Task description. Pull every line containing "Intaker" from the entries.
(Material for this exercise Opens)
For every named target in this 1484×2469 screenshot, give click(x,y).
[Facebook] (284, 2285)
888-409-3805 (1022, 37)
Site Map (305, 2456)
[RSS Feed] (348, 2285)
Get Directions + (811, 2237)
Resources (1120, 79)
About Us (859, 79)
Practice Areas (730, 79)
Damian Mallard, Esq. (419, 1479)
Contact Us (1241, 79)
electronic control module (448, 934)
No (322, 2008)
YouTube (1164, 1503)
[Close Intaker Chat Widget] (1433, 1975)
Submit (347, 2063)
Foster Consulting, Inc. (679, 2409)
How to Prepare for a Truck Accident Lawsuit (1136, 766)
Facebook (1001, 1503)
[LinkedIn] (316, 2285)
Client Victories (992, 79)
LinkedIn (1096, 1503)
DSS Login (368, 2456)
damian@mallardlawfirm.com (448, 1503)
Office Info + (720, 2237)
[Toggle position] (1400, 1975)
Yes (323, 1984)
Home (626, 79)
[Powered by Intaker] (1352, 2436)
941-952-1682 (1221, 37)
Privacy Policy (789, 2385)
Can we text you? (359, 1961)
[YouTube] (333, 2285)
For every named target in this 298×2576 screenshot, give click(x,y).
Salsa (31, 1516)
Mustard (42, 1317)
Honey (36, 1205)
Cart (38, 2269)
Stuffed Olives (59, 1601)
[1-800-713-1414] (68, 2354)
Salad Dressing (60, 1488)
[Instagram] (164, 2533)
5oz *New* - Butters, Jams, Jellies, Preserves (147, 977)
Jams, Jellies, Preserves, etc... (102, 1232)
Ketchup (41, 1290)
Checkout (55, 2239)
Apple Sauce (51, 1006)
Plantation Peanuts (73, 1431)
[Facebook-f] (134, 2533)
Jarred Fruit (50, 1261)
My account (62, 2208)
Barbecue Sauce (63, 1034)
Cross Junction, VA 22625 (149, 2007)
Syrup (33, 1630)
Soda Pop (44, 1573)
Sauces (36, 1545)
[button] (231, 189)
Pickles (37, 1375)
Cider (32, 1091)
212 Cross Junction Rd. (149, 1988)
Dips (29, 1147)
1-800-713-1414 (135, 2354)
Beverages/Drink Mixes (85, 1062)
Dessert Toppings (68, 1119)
(Material for this exercise Closes)
Result of the exercise.
[Close Intaker Chat Widget] (1433, 1975)
[Powered by Intaker] (1352, 2436)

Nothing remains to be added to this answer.